Olaudah Equiano and his sister were among countless thousands of children who were wrenched from their African homeland in the 17th and 18th centuries to suffer the inhuman and degrading brutality of transportation and slavery.

Transported to Barbados, Equiano was lucky to escape the fate of many, who were destined to toil and die in the shocking conditions of the West Indies’ sugar plantations. Equiano was bought by an English naval officer looking for a ‘blackmoor’ servant to impress his friends. Renamed Gustavus Vassa, he spent his teenage years serving the British Navy before the indurate captain sold him and he was returned to the Indies.
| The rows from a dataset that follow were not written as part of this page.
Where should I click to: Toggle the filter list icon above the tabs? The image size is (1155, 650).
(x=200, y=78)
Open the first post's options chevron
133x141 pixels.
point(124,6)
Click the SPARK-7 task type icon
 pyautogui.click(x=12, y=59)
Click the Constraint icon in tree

His quick wits and sailing skills were soon appreciated by his new owner and through hard work and honesty he purchased his freedom and returned to England.
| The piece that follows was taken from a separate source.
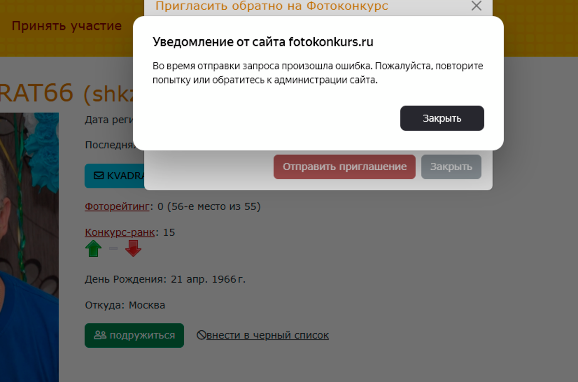Viewport: 578px width, 382px height.
Task: Dismiss the error notification with dark Закрыть
Action: pos(442,118)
Vassa worked with Wilberforce and the abolitionists to end the slave trade. Proudly regarding himself as the ambassador of millions of maltreated Africans, he wrote his account of slavery The Interesting Narrative Of The Life Of Olaudah Equiano, which made a great impact on the public. It was influential in bringing an end to a shameful chapter of British history.

Laurie Sheehan’s perceptive and descriptive style brings to life the harrowing and emotional story of Olaudah Equiano: from boy salve to The Father of Black Literature.